Tolerance limit (interval) in python

1.2k Views Asked by At

I am trying to calculate the tolerance limit (interval) in python. As a reminder, the tolerance limits are:

$$ \bar{x} \pm k s $$

where $\bar{x}$ is the sample mean and $s$ is the sample standard deviation. The book I am reading uses a table to get $k$, but I would like to calculate $k$ myself in python. I found the formula for $k$ on page 12 in this document which suggests:

enter image description here

I am familiar with scipy.stats package but I cannot figure out how to get $k$ - I've tried a few permutations. For example:

from scipy import stats as s
import numpy as np

n = 30
p = 0.995
z = s.norm.ppf((1-p)/2)

g = 0.99
c = s.chi2.ppf(g, df=n-1)
k = z * np.sqrt(((n-1)*(1 + 1/n))/c * (1 + (n-3 - c)/(2*(n+1)**2)))
print(k)

The statistical table for $k$ from the book is:

enter image description here

1

There are 1 best solutions below

7
On

The issue is that the quantiles are not being calculated correctly. This isn't your fault: the presentation is not clear about this, and fails to provide a numeric example of the formula against which you can confirm the calculation.

As used in the presentation, the quantity $z_{(1-p)/2}$ refers to a number such that $$\Pr[Z > z_{(1-p)/2}] = \frac{1-p}{2}.$$ Note the direction of the inequality: the author is using an upper quantile, rather than a lower one. In Python, norm.ppf calculates $\Pr[Z \le z_{(1-p)/2}]$. So to compensate, you can simply write z = -s.norm.ppf((1-p)/2) or equivalently, z = s.norm.ppf((1+p)/2).
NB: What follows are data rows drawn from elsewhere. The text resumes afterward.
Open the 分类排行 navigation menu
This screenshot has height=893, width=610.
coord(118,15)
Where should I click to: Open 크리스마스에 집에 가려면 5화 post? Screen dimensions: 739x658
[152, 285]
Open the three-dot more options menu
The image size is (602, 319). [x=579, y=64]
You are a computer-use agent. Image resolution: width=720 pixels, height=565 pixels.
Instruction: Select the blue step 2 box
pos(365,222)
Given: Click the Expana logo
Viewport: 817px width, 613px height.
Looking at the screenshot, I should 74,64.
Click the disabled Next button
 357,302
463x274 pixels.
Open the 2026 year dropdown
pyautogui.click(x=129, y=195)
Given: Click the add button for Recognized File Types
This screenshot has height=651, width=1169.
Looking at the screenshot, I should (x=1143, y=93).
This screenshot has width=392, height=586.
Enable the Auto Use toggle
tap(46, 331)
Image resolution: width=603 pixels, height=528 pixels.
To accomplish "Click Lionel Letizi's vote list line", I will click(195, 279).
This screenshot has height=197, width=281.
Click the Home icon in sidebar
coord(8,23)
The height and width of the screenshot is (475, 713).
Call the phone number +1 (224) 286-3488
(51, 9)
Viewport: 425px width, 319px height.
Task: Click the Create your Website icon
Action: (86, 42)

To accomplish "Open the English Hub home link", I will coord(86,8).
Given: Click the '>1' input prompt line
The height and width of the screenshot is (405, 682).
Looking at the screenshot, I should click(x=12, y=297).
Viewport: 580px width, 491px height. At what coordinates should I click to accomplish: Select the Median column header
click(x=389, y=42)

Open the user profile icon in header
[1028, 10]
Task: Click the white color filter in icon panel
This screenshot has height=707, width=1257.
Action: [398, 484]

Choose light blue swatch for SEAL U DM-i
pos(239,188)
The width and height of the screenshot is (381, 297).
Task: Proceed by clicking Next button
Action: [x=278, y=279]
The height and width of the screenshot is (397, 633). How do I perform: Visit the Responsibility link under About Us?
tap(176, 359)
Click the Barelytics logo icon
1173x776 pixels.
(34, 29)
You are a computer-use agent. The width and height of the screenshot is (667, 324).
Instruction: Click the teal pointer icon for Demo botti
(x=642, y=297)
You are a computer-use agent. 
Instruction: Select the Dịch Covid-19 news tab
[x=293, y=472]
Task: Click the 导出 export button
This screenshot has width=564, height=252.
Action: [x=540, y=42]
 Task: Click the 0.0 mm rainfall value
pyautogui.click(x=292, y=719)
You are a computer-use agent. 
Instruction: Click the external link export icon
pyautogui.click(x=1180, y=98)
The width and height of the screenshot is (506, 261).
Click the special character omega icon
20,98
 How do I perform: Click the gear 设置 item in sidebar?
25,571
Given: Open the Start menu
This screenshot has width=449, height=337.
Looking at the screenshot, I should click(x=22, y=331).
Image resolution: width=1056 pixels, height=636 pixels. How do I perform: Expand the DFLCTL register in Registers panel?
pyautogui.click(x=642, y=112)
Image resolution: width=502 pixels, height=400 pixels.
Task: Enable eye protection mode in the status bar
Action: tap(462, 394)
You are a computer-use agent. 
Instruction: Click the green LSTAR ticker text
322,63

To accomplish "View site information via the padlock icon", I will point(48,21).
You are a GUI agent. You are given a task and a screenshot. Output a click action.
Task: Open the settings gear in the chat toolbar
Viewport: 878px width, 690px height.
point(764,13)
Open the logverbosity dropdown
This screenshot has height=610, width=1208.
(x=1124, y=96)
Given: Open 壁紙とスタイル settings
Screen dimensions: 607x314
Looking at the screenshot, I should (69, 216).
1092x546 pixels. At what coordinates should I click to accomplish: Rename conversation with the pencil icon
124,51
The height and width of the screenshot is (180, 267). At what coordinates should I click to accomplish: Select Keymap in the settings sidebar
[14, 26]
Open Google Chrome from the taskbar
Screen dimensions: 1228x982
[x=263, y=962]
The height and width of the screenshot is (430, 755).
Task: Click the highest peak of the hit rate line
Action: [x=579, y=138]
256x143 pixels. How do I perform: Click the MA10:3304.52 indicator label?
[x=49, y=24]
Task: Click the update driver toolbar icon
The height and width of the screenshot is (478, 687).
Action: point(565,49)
The other problem you are having is that you are using $g = 0.99$ when the formula is expecting $g = 0.01$. In other words, you should either write c = s.chi2.ppf(1-g, df=n-1), or you should define g = 0.01. Again, this is the author's sloppiness and is essentially the same problem as above: not specifying how the quantile is to be calculated.

Here is my calculation for $n = 30$, $p = 0.995$, $g = 0.99$ (using your inputs). I get $$z = 2.80703, \quad c = 14.2565, \quad k = 4.08316.$$